Após a captura do presidente venezuelano Nicolás Maduro, o ex-presidente pareceu mais audacioso em suas declarações, ameaçando também o Irã e flertando com a ideia de retomar o Canal do Panamá. A normalização da predação territorial e a percepção da política externa como um veículo para enriquecimento pessoal ameaçam desmantelar os alicerces da prosperidade e segurança americanas.

Essa conduta não apenas tensiona relações com adversários, mas também com aliados de longa data, como a Dinamarca, país ao qual a Groenlândia é um território autônomo e membro da OTAN. O impacto de tais ações pode reverberar por anos, exigindo uma oposição vocal para evitar danos irreparáveis à posição global dos EUA.

O custo econômico e a erosão da credibilidade americana

A visão de uma política externa pautada por aquisições territoriais e ganhos pessoais, característica do imperialismo de Trump, tem implicações econômicas severas. Alianças comerciais podem ser desfeitas, como visto nas guerras comerciais com Canadá, México e China, e investimentos estrangeiros diretos podem diminuir, afetando cadeias de suprimentos e mercados globais.

A credibilidade de um país como os EUA, construída ao longo de décadas, pode ser rapidamente corroída por ações unilaterais e agressivas. A abordagem de Trump é vista como um abandono da ordem liberal internacional pós-1945, priorizando o “America First” e uma política de força bruta em detrimento do multilateralismo.

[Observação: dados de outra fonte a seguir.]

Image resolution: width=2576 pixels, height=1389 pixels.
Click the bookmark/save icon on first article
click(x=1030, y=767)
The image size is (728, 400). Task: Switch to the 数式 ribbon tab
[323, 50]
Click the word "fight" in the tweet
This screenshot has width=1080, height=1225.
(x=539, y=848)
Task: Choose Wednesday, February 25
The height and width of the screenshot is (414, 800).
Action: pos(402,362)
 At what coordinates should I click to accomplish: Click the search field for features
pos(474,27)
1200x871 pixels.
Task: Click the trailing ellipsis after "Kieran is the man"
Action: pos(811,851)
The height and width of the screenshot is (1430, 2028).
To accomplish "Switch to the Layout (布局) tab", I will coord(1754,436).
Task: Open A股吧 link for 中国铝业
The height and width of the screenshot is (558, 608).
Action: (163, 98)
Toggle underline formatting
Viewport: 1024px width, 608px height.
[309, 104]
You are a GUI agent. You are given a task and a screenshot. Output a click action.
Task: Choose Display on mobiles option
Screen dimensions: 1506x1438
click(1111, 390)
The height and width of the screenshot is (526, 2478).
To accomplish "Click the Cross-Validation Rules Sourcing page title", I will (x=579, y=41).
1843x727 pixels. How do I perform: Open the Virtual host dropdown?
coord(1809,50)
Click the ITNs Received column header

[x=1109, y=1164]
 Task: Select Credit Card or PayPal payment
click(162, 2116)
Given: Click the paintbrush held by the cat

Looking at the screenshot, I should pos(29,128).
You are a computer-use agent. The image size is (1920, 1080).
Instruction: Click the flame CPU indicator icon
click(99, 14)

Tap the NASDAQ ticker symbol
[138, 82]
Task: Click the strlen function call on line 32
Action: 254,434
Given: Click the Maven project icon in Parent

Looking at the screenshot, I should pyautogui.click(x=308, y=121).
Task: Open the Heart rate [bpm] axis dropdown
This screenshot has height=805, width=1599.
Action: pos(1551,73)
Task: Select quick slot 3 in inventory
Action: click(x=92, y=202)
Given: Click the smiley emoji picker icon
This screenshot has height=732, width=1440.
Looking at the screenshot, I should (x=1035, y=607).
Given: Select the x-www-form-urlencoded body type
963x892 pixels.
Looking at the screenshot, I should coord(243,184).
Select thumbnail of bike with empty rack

Especialistas como Michael Hudson argumentam que a política tarifária de Trump beneficia a classe dos doadores ricos, sendo um programa neoliberal disfarçado, o que reforça a ideia do “barão ladrão” no contexto econômico. Isso desestimula a cooperação internacional e encoraja outras potências a adotarem táticas semelhantes, criando um ambiente de imprevisibilidade e desconfiança.

A desestabilização geopolítica e o abandono do multilateralismo

A ameaça de uma possível anexação da Groenlândia ilustra a profundidade da desconsideração pelas normas internacionais e pelas relações diplomáticas. Tal movimento abalaria seriamente a coesão da OTAN, enfraquecendo a frente unida contra desafios globais e abrindo caminho para a desestabilização regional.

Essa política externa transacional e, por vezes, hostil a aliados, tem gerado quedas significativas na opinião pública global sobre os EUA. Ao invés de um líder democrático, os EUA são vistos como uma força global desestabilizadora, fazendo com que aliados busquem formas de se isolar ou formar parcerias alternativas.

O abandono de organizações internacionais e o favorecimento do hard power em detrimento do soft power resultaram na cessão de influência global dos EUA, criando um vácuo preenchido por potências como a Rússia e a China. É crucial que democratas e republicanos que se opõem a essa visão se manifestem agora, como alertado pelo Project Syndicate, para evitar danos irreversíveis.

Em suma, a política externa agressiva e unilateral de Donald Trump representa um desafio significativo para a estabilidade global e para os próprios interesses americanos. A busca por ganhos territoriais e o tratamento da diplomacia como um meio de enriquecimento pessoal minam a credibilidade dos EUA e desestabilizam alianças cruciais. O futuro demandará uma reavaliação profunda desses princípios para restaurar a confiança e a cooperação internacional.